**Data:**
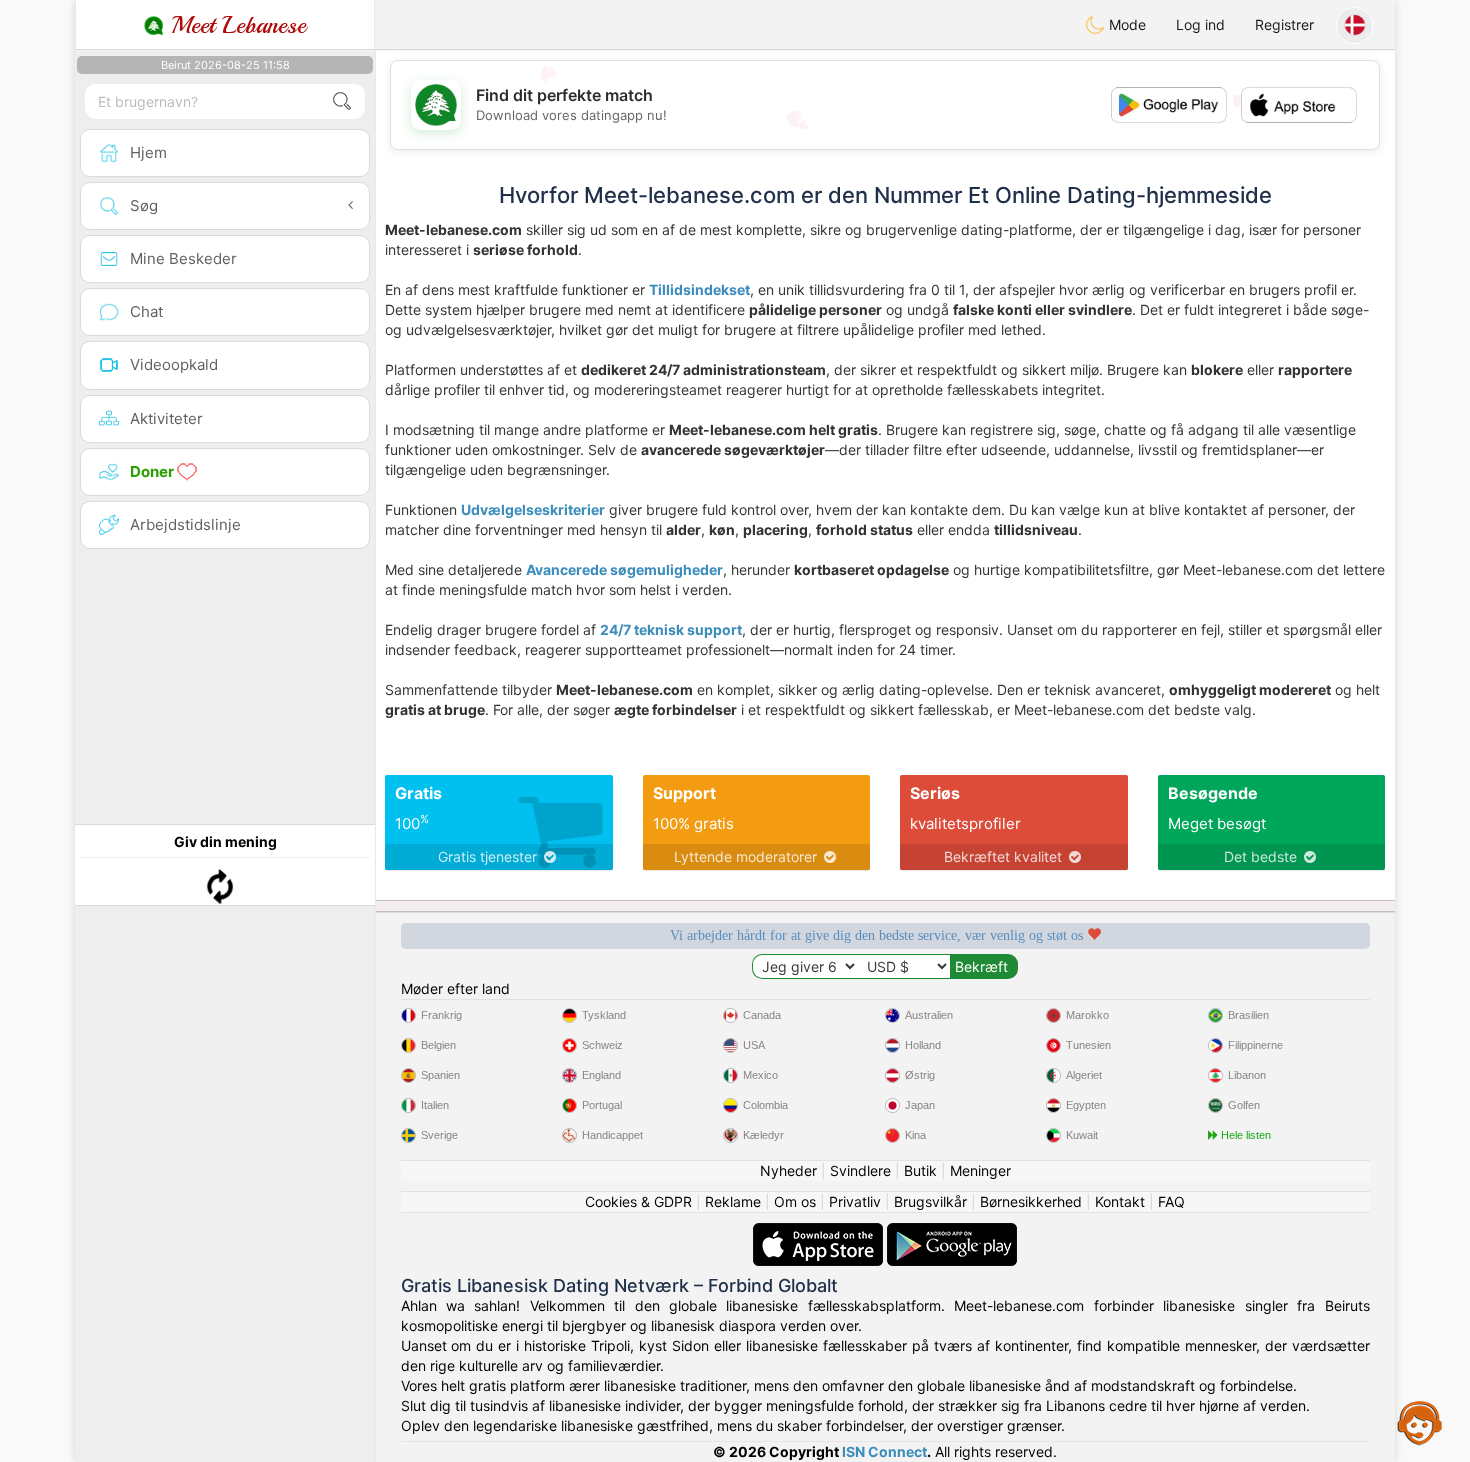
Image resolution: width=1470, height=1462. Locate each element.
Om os (795, 1201)
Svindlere (860, 1170)
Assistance (1420, 1422)
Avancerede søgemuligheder (624, 569)
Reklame (733, 1201)
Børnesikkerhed (1031, 1201)
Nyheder (788, 1170)
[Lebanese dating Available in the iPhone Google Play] (952, 1232)
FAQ (1171, 1201)
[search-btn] (342, 101)
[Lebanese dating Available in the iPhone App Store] (820, 1232)
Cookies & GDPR (638, 1201)
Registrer (1284, 24)
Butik (920, 1170)
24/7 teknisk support (671, 629)
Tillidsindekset (699, 289)
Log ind (1200, 24)
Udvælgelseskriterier (533, 509)
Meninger (980, 1170)
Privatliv (855, 1201)
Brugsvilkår (930, 1201)
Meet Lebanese (235, 25)
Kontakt (1120, 1201)
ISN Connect (884, 1451)
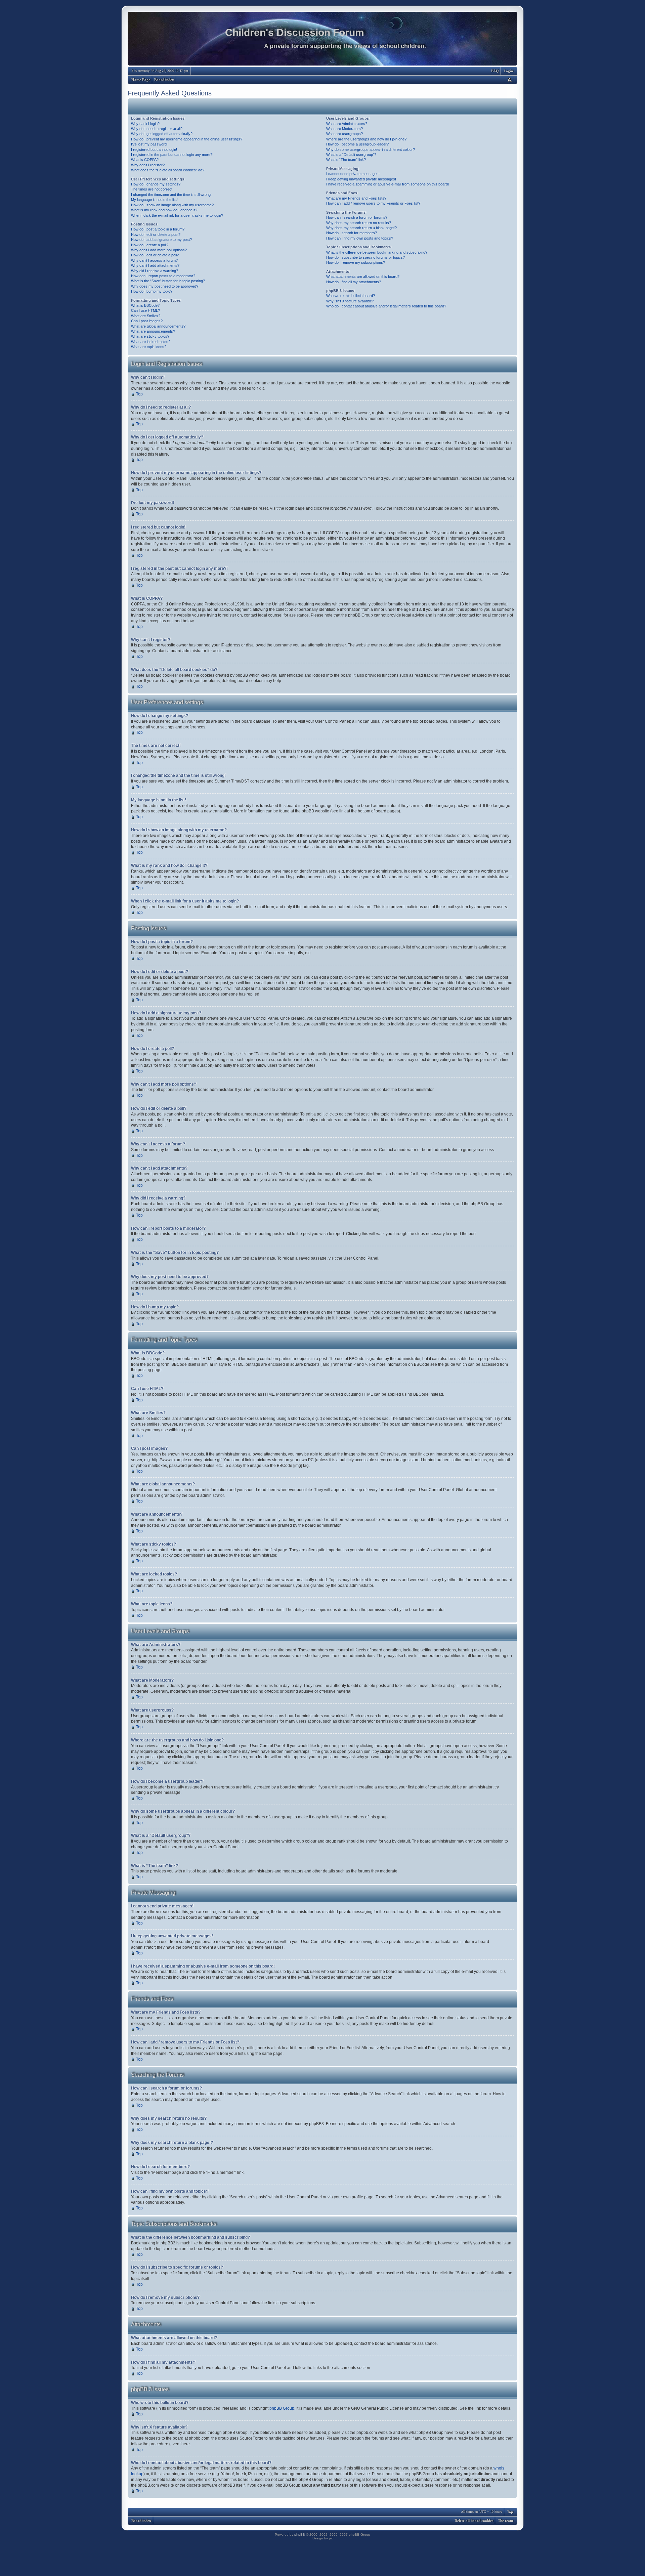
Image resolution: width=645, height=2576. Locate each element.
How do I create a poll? (149, 245)
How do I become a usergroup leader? (357, 144)
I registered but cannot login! (154, 149)
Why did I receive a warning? (154, 271)
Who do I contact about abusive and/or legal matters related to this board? (386, 306)
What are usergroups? (344, 134)
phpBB (299, 2534)
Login (508, 71)
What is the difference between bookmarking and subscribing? (376, 252)
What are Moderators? (344, 129)
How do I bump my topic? (151, 291)
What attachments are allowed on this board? (362, 277)
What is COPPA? (145, 160)
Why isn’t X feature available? (350, 301)
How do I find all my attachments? (353, 282)
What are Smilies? (145, 316)
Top (139, 394)
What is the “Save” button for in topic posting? (168, 281)
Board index (164, 80)
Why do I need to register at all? (156, 129)
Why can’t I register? (148, 165)
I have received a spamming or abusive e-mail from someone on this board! (387, 184)
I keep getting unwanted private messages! (361, 179)
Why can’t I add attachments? (155, 265)
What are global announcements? (158, 326)
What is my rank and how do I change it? (164, 210)
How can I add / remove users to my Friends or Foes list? (373, 203)
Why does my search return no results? (358, 223)
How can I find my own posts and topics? (359, 238)
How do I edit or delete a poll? (155, 255)
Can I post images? (147, 321)
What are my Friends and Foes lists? (356, 198)
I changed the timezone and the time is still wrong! (171, 195)
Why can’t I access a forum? (154, 260)
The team (505, 2521)
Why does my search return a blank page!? (361, 228)
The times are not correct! (152, 189)
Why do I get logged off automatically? (161, 134)
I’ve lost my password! (149, 144)
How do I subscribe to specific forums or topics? (365, 257)
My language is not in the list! (154, 200)
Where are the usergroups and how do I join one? (366, 139)
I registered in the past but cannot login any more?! (172, 155)
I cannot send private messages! (353, 174)
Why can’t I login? (145, 124)
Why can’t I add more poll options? (159, 250)
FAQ (495, 71)
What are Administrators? (346, 124)
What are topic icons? (148, 347)
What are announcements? (153, 331)
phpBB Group (281, 2408)
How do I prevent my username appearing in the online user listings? (186, 139)
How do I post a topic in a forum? (157, 229)
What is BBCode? (145, 305)
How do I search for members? (351, 233)
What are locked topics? (150, 342)
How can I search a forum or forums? (356, 217)
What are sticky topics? (150, 336)
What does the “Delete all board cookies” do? (167, 170)
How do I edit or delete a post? (155, 235)
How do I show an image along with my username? (172, 205)
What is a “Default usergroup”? (351, 155)
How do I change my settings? (155, 184)
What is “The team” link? (346, 160)
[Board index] (322, 40)
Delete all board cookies (474, 2521)
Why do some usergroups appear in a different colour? (370, 149)
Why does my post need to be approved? (164, 286)
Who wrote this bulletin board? (350, 296)
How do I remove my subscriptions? (355, 262)
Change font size (509, 79)
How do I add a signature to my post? (161, 240)
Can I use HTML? (145, 310)
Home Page (140, 80)
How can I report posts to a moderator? (163, 276)
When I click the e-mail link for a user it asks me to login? (177, 215)
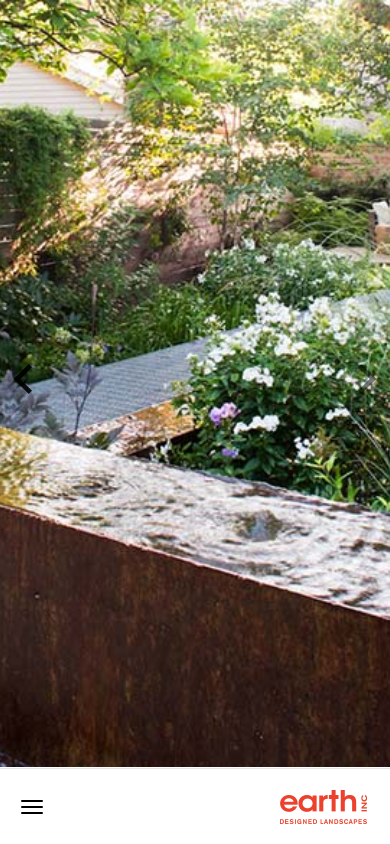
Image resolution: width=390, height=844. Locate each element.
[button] (13, 383)
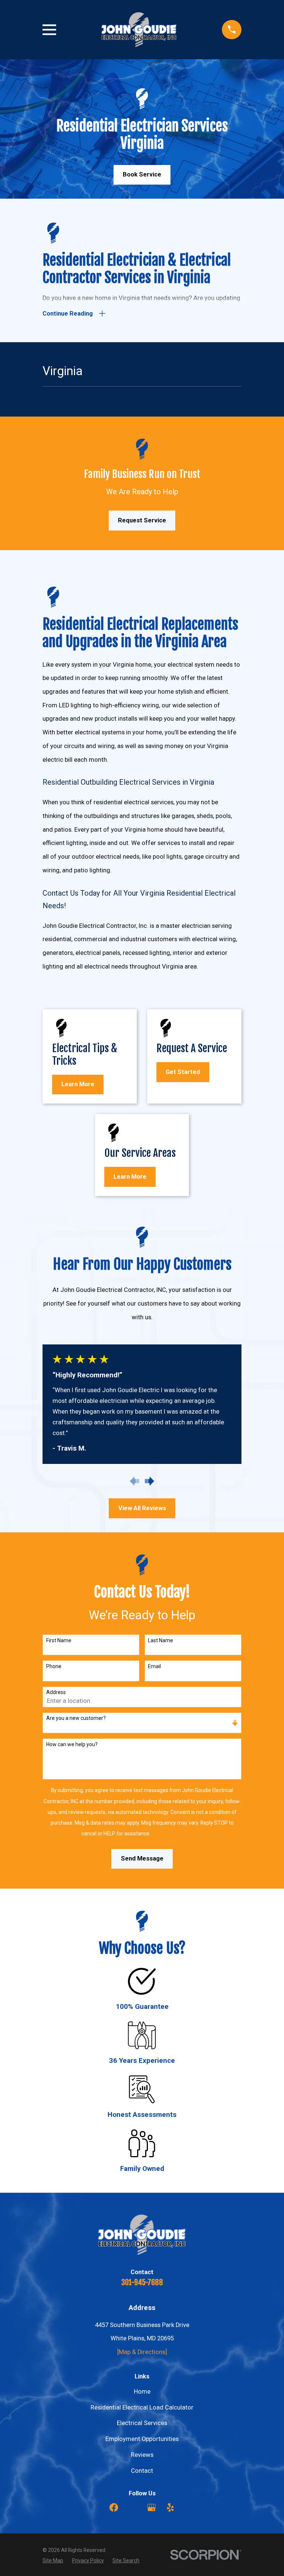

**Problem requirements:** Scan the records for the word "width". Copy each line where it turns up.

**Answer space:**
Image resolution: width=1470, height=1462. Locate each element.
Image resolution: width=645, height=2576. Locate each element.
Image resolution: width=390, height=844. Locate each element.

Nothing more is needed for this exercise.